Variations: Boyg, Bøjgen, Bojgen, Bøygen, Boygen, The Great Bøjg of Etnedal
The Great Bøjg of Etnedal is a troll encountered by Peer Gynt in his Gutsbrandal adventures. It was memorable enough that Ibsen included it in his version of Peer Gynt, making it an even more otherworldly creature.
The Bøjg is vast, slimy, slippery, persistent, and shapeless. In the original fairytale, it has a head, which lessens its shapelessness somewhat. Ibsen describes it as a misty, slimy being, neither dead nor alive. Running into it is like running into a nest of sleepy growling bears.
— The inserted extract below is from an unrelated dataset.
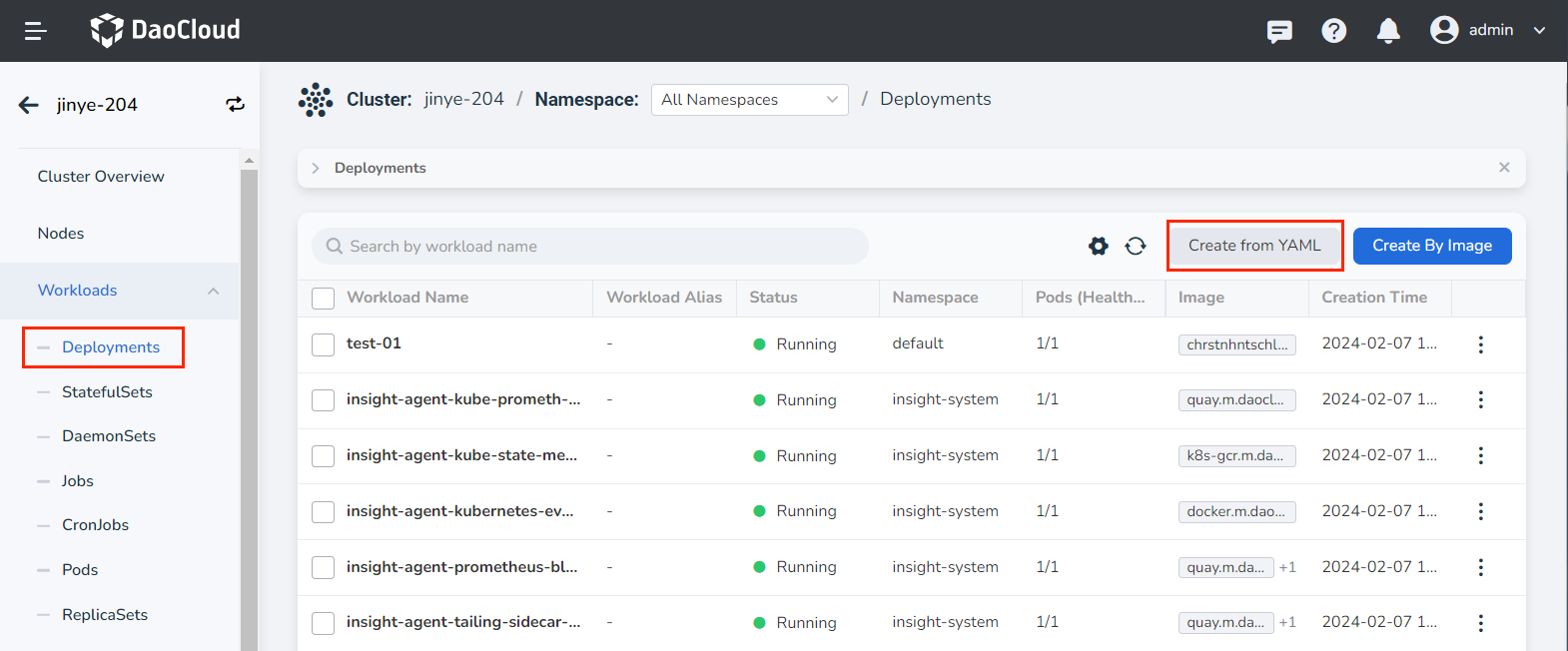Check the insight-agent-kubernetes-ev row checkbox

(x=323, y=511)
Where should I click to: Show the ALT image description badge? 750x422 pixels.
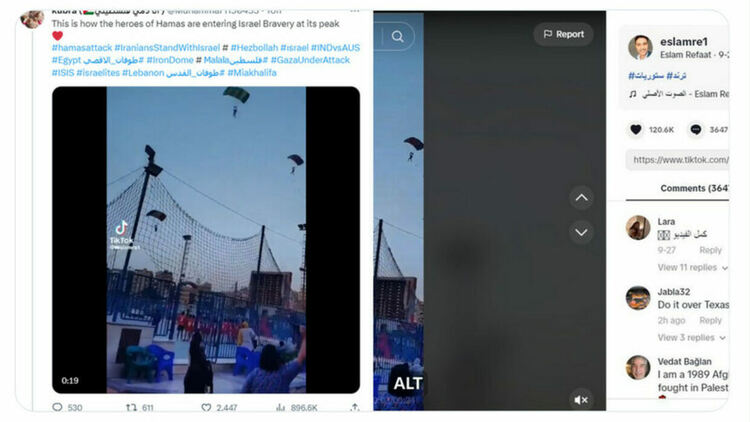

Its name comes from bøje, to bend, implying something twisting but also something that forces you to turn elsewhere, conquering without attacking. It coils around houses in the dark, or encircles its victims and bewilders them. Attacking the Bøjg directly is futile.
Wherever Gynt turns, he finds himself running into the clammy unpleasant mass. The Bøjg blocks his path to a mountain hut and nothing Gynt does can defeat it. In the fairytale Gynt fires three shots into the Bøjg’s head but to no avail; he eventually defeats the Bøjg through trickery. In Ibsen’s play the Bøjg is overcome by women, psalms, and church bells.
Within Ibsen’s symbolism it is seen as an insurmountable obstacle, a being of compromise and lethargy.
Hopp, Z.; Ramholt, T. trans. (1961) Norwegian Folklore Simplified. Iohn Griegs Boktrykkeri, Bergen.
Ibsen, H., Watts, P. trans. (1970) Peer Gynt. Penguin Books, Harmondsworth.